### PROBLEM DESCRIPTION
Only a number is wanted: how many lines of the entries include the string "This"?

### EXERCISE MATERIAL
######

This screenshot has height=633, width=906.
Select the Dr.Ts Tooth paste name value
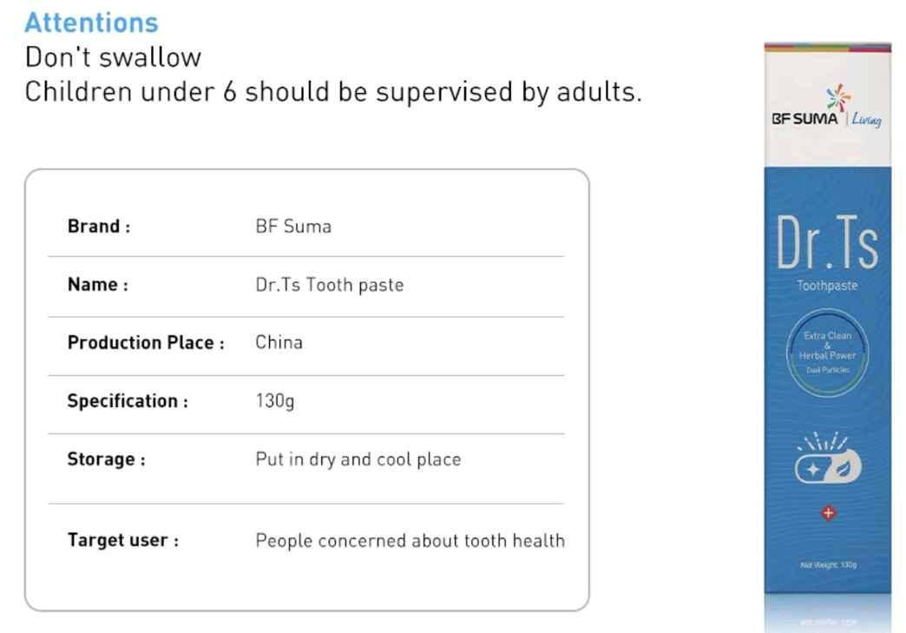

######

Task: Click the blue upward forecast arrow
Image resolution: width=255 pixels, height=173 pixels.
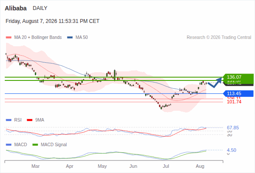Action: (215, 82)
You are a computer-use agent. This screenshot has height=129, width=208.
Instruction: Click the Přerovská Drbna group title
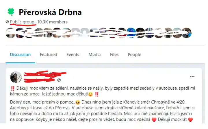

######

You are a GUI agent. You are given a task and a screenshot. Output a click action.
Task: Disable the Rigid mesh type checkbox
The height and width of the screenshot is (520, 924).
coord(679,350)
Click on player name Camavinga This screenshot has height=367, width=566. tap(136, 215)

######

### COMPLETED TASK
3